(Stored items)
------

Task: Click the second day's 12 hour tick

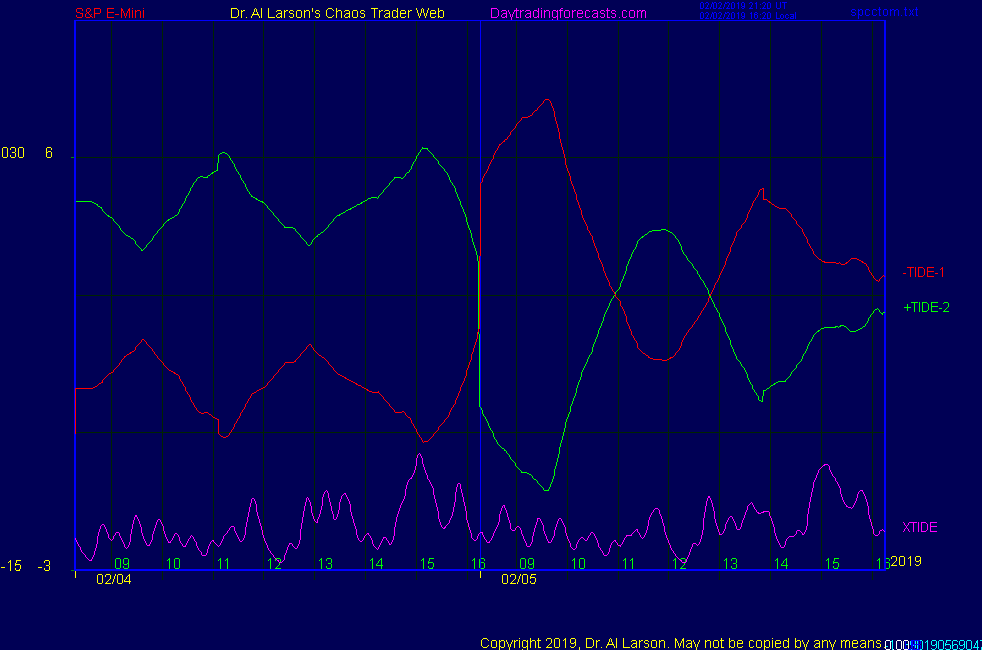Action: click(x=679, y=564)
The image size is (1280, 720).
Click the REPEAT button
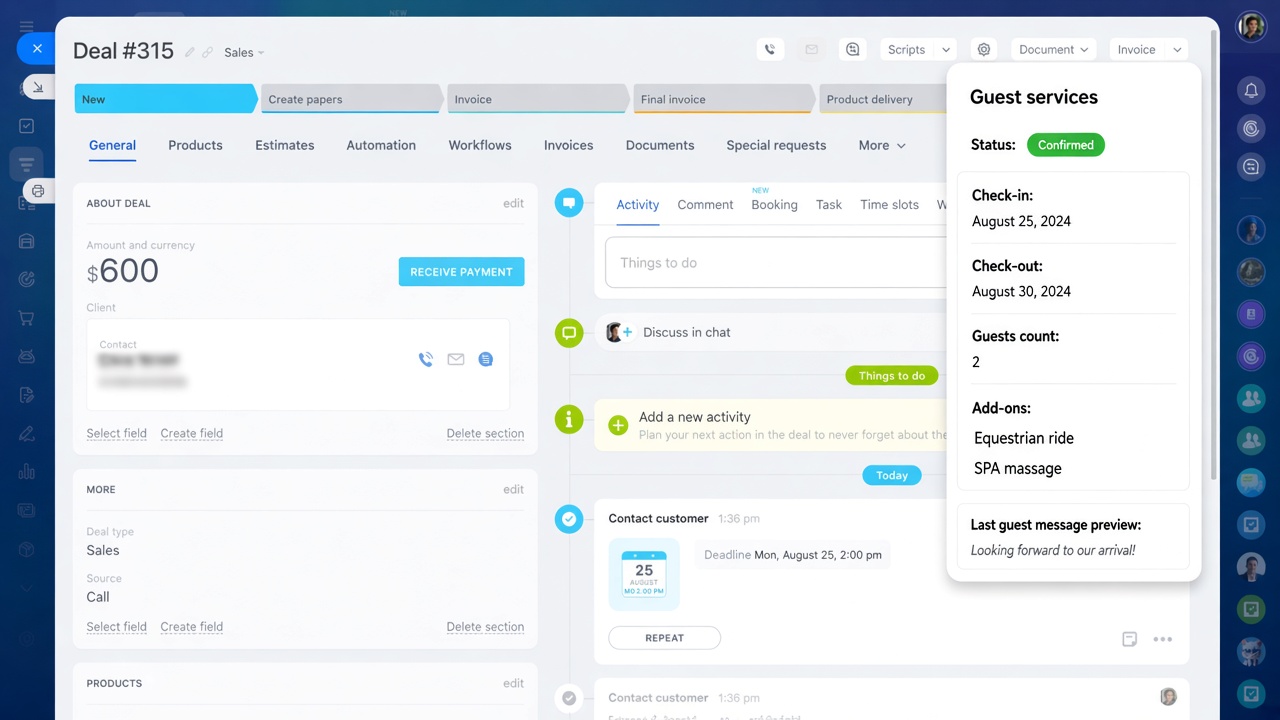click(664, 638)
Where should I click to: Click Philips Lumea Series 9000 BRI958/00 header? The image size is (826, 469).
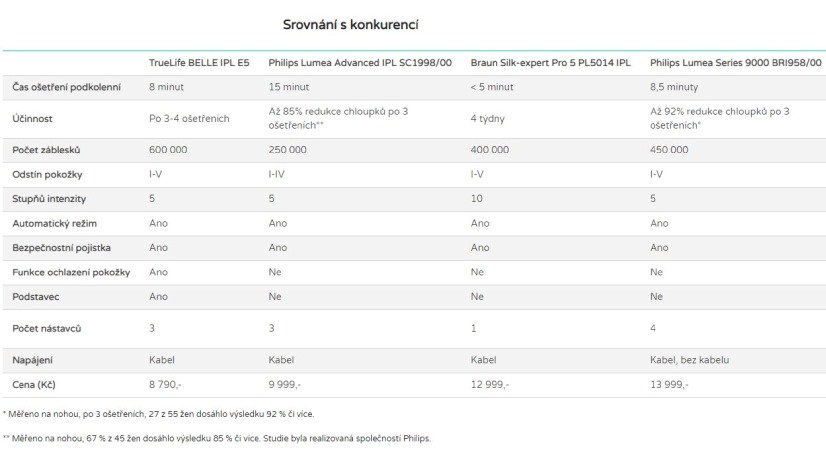735,63
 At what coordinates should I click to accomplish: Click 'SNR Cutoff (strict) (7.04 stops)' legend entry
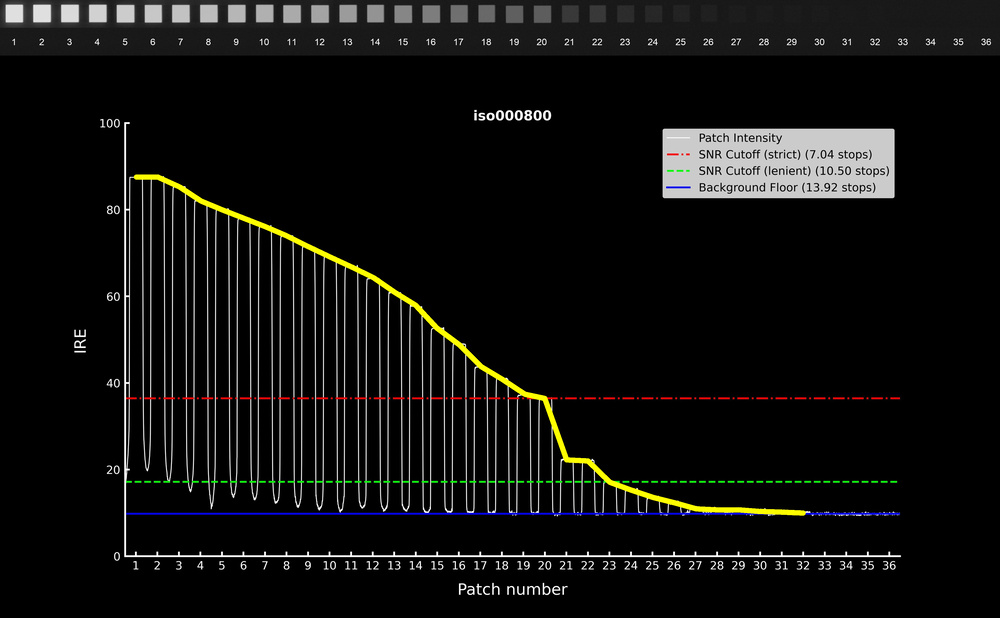pyautogui.click(x=785, y=154)
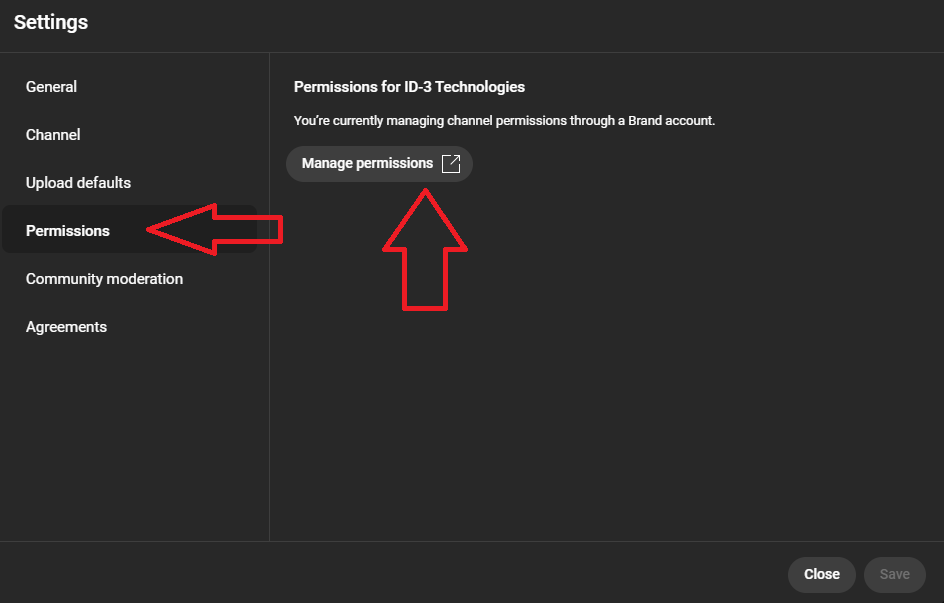This screenshot has width=944, height=603.
Task: Click the Brand account description sentence
Action: point(505,121)
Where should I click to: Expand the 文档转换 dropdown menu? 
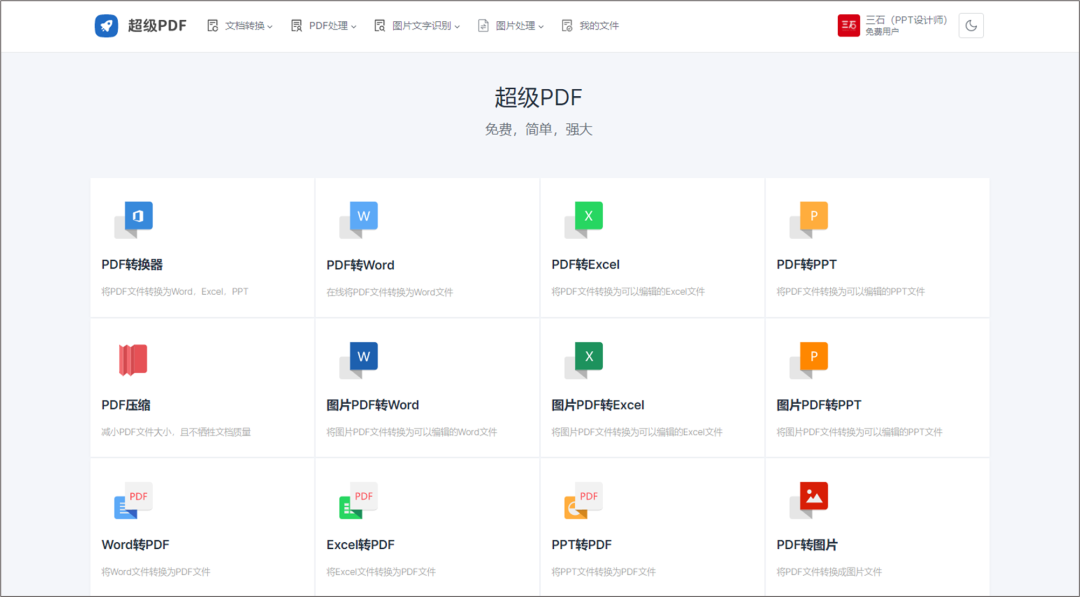240,26
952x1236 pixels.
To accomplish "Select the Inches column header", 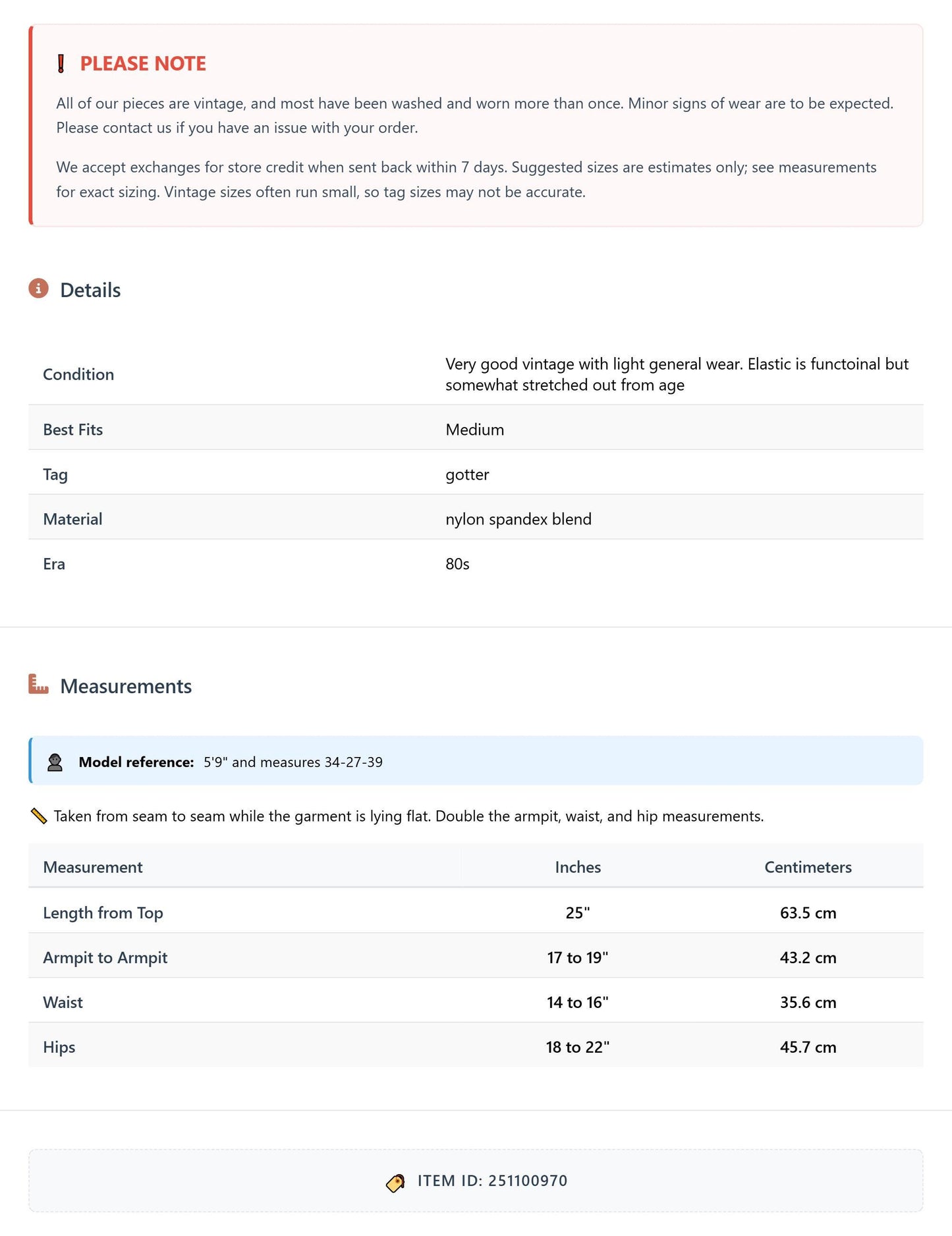I will tap(578, 867).
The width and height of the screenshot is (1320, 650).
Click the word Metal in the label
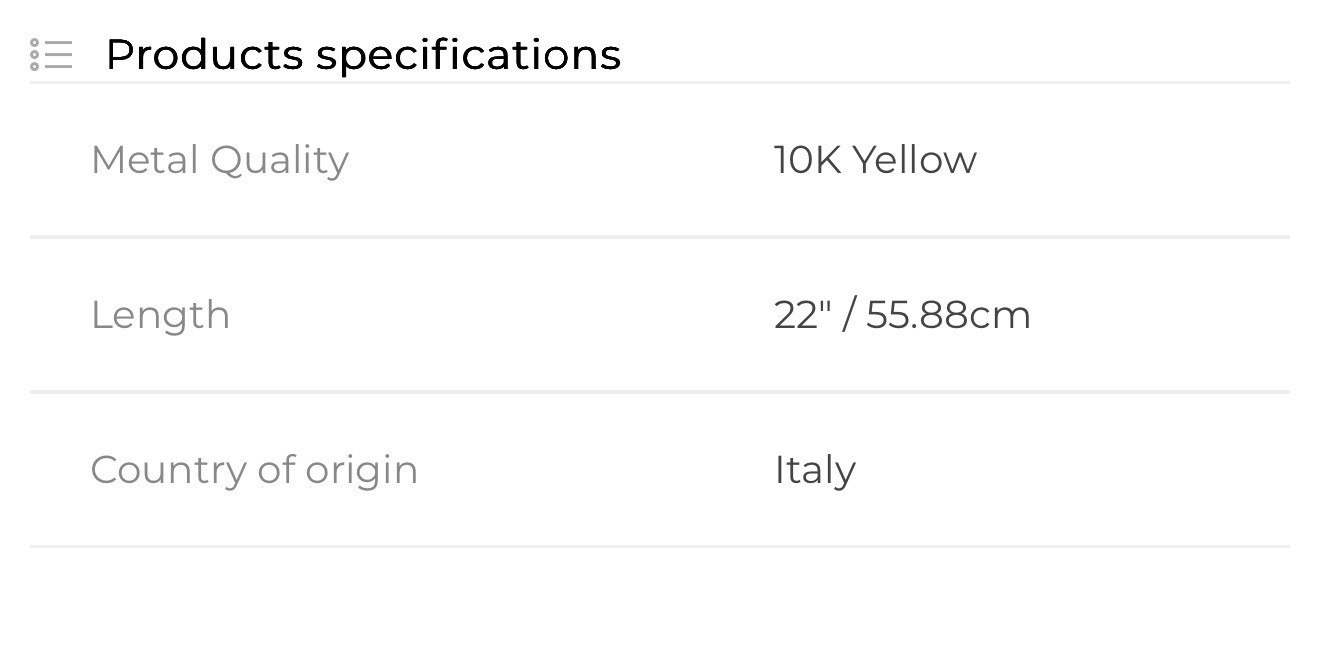tap(145, 160)
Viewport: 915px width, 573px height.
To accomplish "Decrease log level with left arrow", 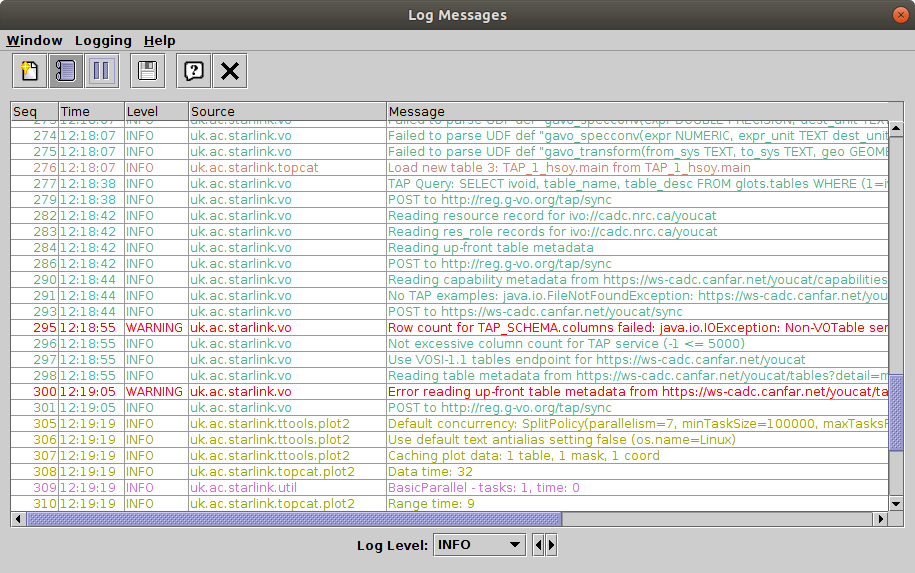I will coord(539,545).
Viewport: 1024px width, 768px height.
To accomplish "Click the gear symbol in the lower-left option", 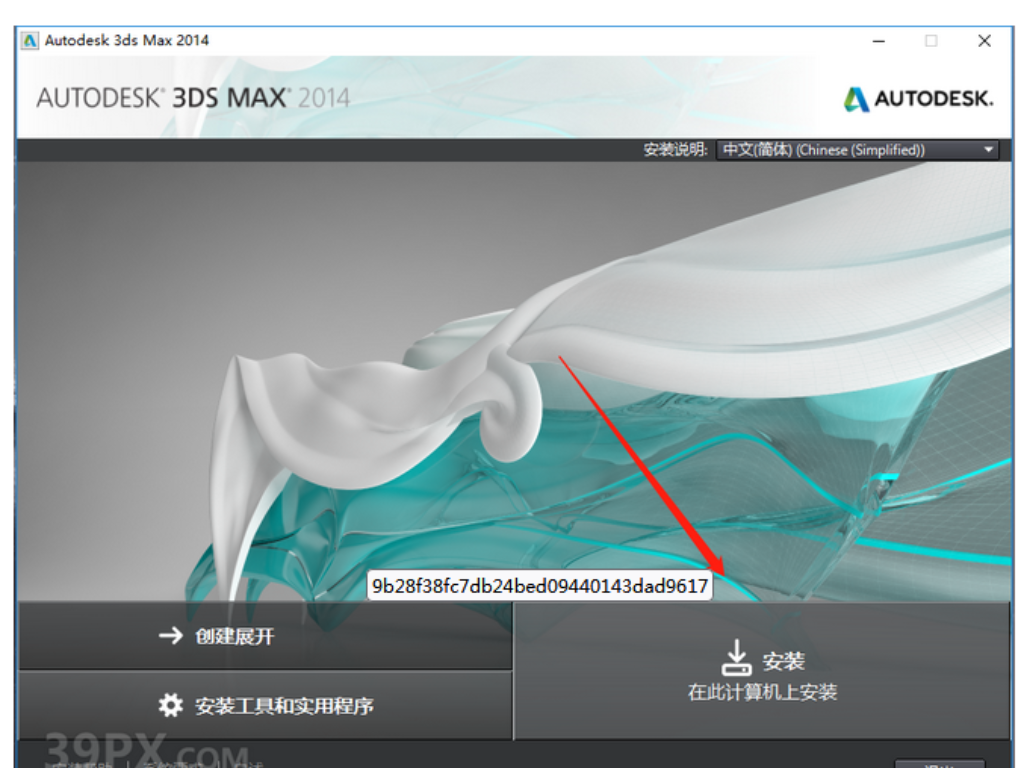I will [x=173, y=703].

------

Your instructions: Look through the records and copy every line that has the word "Viewport".

Written solution:
Viewport: 915px width, 573px height.
Viewport: 1024px width, 768px height.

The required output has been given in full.